• [Items from a data source]
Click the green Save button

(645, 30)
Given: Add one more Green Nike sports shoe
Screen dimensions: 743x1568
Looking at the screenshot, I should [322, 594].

• [TASK] Return the data exactly, every line included.

• [REPLY TO THE TASK]
Click the green Save button

(645, 30)
Given: Add one more Green Nike sports shoe
Screen dimensions: 743x1568
Looking at the screenshot, I should [322, 594].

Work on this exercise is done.